This model employs a Keras functional API to create a neural network with an Input layer taking sequences of length 40. An Embedding layer follows, transforming integer-encoded tokens into dense vectors of size 128. Next, three Conv1D layers with 128 filters and varying kernel sizes (3, 4, and 5) are applied to the embedding output to capture local patterns of different lengths. The outputs of these convolutional layers are concatenated along the time axis, resulting in a single feature map. A GlobalMaxPooling1D layer is used to extract the most important features from the concatenated feature map. A Dropout layer with a rate of 0.5 helps reduce overfitting, and a Dense output layer with 2 units and a softmax activation function is used for multi-class classification. The model is compiled with the Adam optimizer at a learning rate of 0.001, categorical cross-entropy loss, and accuracy as the evaluation metric. Early stopping is applied with a monitor on validation loss and a patience of 3 epochs. The model is trained on preprocessed input data and one-hot encoded labels for 10 epochs with a batch size of 32, using 20% of the data for validation, and early stopping as a callback.

In [None]:
from tensorflow.keras.layers import Dense, Embedding, Conv1D, GlobalMaxPooling1D, Dropout, Input, concatenate
from tensorflow.keras.models import Sequential, Model
from tensorflow.keras.optimizers import Adam
from tensorflow.keras.callbacks import EarlyStopping

# Build the model
input_layer = Input(shape=(40,))
embedding_layer = Embedding(10000, 128, input_length=40)(input_layer)

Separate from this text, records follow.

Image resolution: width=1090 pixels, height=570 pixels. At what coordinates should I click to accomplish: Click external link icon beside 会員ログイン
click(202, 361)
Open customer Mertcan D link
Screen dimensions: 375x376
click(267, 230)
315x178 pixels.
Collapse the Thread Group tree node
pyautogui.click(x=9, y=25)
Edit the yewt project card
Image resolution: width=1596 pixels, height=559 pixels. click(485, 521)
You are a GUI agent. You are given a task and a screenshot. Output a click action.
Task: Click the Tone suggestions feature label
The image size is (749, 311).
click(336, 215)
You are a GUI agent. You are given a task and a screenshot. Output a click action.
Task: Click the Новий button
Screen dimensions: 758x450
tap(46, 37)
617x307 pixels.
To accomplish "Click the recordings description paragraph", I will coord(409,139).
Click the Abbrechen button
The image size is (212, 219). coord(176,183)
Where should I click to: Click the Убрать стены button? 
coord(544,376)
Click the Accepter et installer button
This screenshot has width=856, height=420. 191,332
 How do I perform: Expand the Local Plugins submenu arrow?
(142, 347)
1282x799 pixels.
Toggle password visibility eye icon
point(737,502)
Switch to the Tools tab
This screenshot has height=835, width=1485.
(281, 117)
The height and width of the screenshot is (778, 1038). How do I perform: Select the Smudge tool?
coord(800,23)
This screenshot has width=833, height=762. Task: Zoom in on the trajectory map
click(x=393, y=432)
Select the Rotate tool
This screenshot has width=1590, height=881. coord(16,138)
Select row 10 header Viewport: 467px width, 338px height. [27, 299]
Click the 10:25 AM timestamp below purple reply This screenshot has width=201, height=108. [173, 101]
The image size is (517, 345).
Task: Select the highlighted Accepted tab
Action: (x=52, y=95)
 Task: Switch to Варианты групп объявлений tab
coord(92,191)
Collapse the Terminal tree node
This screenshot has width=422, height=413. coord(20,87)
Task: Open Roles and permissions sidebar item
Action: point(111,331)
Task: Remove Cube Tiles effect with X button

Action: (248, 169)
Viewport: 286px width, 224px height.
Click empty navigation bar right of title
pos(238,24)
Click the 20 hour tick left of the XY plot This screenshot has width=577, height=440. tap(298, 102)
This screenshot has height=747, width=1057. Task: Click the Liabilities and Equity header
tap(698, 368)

conv1 = Conv1D(128, 3, activation='relu')(embedding_layer)
conv2 = Conv1D(128, 4, activation='relu')(embedding_layer)
conv3 = Conv1D(128, 5, activation='relu')(embedding_layer)

merged = concatenate([conv1, conv2, conv3], axis=1)
pooling = GlobalMaxPooling1D()(merged)
dropout = Dropout(0.5)(pooling)
output_layer = Dense(2, activation='softmax')(dropout)

model5 = Model(inputs=input_layer, outputs=output_layer)
model5.summary()

# Compile the model
optimizer = Adam(lr=0.001)
model5.compile(optimizer=optimizer, loss='categorical_crossentropy', metrics=['acc'])

# Set early stopping
early_stopping = EarlyStopping(monitor='val_loss', patience=3, restore_best_weights=True)

# Train the model
history = model5.fit(preprocessor(X_train), y_train,
                     epochs=10,
                     batch_size=32,
                     validation_split=0.2,
                     callbacks=[early_stopping])

Model: "model"
__________________________________________________________________________________________________
 Layer (type)                   Output Shape         Param #     Connected to                     
 input_1 (InputLayer)           [(None, 40)]         0           []                               
                                                                                                  
 embedding_4 (Embedding)        (None, 40, 128)      1280000     ['input_1[0][0]']                
                                                                                                  
 conv1d_1 (Conv1D)              (None, 38, 128)      49280       ['embedding_4[0][0]']            
                                                                                                  
 conv1d_2 (Conv1D)              (None, 37, 128)      65664       ['embedding_4[0][0]']            
                                                                                              

In [None]:
# Save keras model to local ONNX file
from aimodelshare.aimsonnx import model_to_onnx

onnx_model5 = model_to_onnx(model5, framework='keras',
                          transfer_learning=False,
                          deep_learning=True)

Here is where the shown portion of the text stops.